Homeworks will be assigned weekly or biweekly throughout the semester, except during the first three weeks, during which there will be a short programming homework due every class. Most homeworks after the first three weeks of the course will involve both a programming component and a written component, though the relative balance between the two will vary. A template to guide you through both components will be provided through Overleaf.

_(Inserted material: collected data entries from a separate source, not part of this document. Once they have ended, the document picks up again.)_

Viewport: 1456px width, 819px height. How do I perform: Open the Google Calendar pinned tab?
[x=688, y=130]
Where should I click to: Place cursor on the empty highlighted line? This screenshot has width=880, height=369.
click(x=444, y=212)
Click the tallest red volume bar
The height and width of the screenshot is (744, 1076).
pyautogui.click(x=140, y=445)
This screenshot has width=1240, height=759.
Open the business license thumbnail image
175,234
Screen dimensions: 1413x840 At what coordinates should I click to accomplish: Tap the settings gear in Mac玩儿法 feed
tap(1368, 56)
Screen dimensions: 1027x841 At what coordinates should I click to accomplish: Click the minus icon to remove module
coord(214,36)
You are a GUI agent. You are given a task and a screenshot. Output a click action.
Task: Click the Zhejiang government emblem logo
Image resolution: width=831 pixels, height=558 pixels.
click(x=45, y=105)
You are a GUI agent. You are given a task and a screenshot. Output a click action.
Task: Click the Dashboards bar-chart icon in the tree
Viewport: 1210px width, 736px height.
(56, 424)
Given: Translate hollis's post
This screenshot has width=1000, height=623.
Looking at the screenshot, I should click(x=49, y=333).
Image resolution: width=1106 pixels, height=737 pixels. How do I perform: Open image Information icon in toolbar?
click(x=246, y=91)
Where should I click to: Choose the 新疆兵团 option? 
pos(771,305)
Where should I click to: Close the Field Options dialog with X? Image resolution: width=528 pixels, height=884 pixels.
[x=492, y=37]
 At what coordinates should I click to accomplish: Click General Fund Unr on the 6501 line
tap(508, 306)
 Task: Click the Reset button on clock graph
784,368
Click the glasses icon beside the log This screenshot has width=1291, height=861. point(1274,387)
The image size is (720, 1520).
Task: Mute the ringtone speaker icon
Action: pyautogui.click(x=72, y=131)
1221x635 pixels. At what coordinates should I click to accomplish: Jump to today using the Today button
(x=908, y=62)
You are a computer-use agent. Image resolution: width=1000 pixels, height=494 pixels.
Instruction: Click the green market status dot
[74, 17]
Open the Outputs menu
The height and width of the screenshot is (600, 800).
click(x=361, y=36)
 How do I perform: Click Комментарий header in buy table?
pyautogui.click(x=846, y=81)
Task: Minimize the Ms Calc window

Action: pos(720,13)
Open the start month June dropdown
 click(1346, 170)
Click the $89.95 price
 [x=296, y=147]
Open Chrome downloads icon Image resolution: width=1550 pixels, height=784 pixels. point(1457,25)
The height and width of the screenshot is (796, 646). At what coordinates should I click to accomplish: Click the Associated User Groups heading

All written work *must* be produced in LaTeX (using the provided
template), and it must be submitted through
Overleaf (where templates will be hosted). Do not
hand in handwritten work or email me electronic documents. You will not
receive credit for that assignment unless you subsequently turn the
assignment in through Overleaf (subject to late
penalties).

All coding work must be done in Python, and it must be submitted through Blackboard. Do not submit coding work by email unless there is some issue with Blackboard.

# Midterm

There will be a take-home midterm, which will be made available on Thursday, March 1 and will be due one week later (Tuesday, March 8).

# Final

For *LIN224 students*, there will be a take-home final exam, which will
be made available on Tuesday, May 1 and will be due one week later
(Tuesday, May 8).

For *LIN424 students*, there will be a final paper, which will be due on
Tuesday, May 8. A 500-word prospectus for this paper will be due
Tuesday, April 10. More information will be made available closer to
that date.

LIN224 students may opt to write a final paper in place of the final exam, but they should do so with the knowledge that this paper will be graded relative to a rubric designed for graduate student papers.

# Tools

One major aim of this class is to familiarize you with the computational linguist’s tools of the trade. The two we will be working with are LaTeX, for all written work, and Python, for programming assignments.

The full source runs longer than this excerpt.